The three main keys that really resinated with me after reading Jonathan Bate's criticism of Mary Shelly's Frankenstein were as follows:
-First, was the fact that Bate drew a connection between Frankenstein's creature, and the novel's narrator, Robert Walton. Bate says that Walton will always be a "wonderer" or an "alien,"and the monster obviously has the same afflictions. This was a new connection that I hadn't thought to make, and I found that very interesting.

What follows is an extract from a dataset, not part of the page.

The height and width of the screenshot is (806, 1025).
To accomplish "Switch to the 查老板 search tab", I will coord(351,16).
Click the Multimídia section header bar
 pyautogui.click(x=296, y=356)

-Another observation Bate made was that the first sighting of both the creature and Dr. Frankenstein himself were made by Robert Walton. This allowed for an interesting juxtaposition. Walton and his crew first saw the beast, who was large and brute-like. Frankenstein on the other hand, from first glance even, seemed sophisticated and educated. This set up the whole premise for the book-Frankenstein versus the beast.

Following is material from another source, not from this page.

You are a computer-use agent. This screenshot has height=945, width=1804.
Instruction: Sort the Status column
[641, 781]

- Finally, Bate basically says that Frankenstein's beast has no chance of success from his creation. He says that the evolution of human institutions goes as such: "first the forests, after that the huts, then the villages, next the cities, and finally the academies'." Since, though, the beast was born as the creation of Frankenstein and the academies', the creature has nowhere to go but down. The monster never had a chance.
The criticism that Jonathan Bate lays out made me think of the book from many new angles that I hadn't before. He made me see the monster in a new light. I still do not feel any sympathy for Frankenstein's creation, but I see how he was set up for failure. I also see how Dr. Frankenstein committed transgressions against the monster and the human condition. The original sin from the novel was committed by Frankenstein himself, and that was his trying to "cheat death through knowledge instead of intercourse."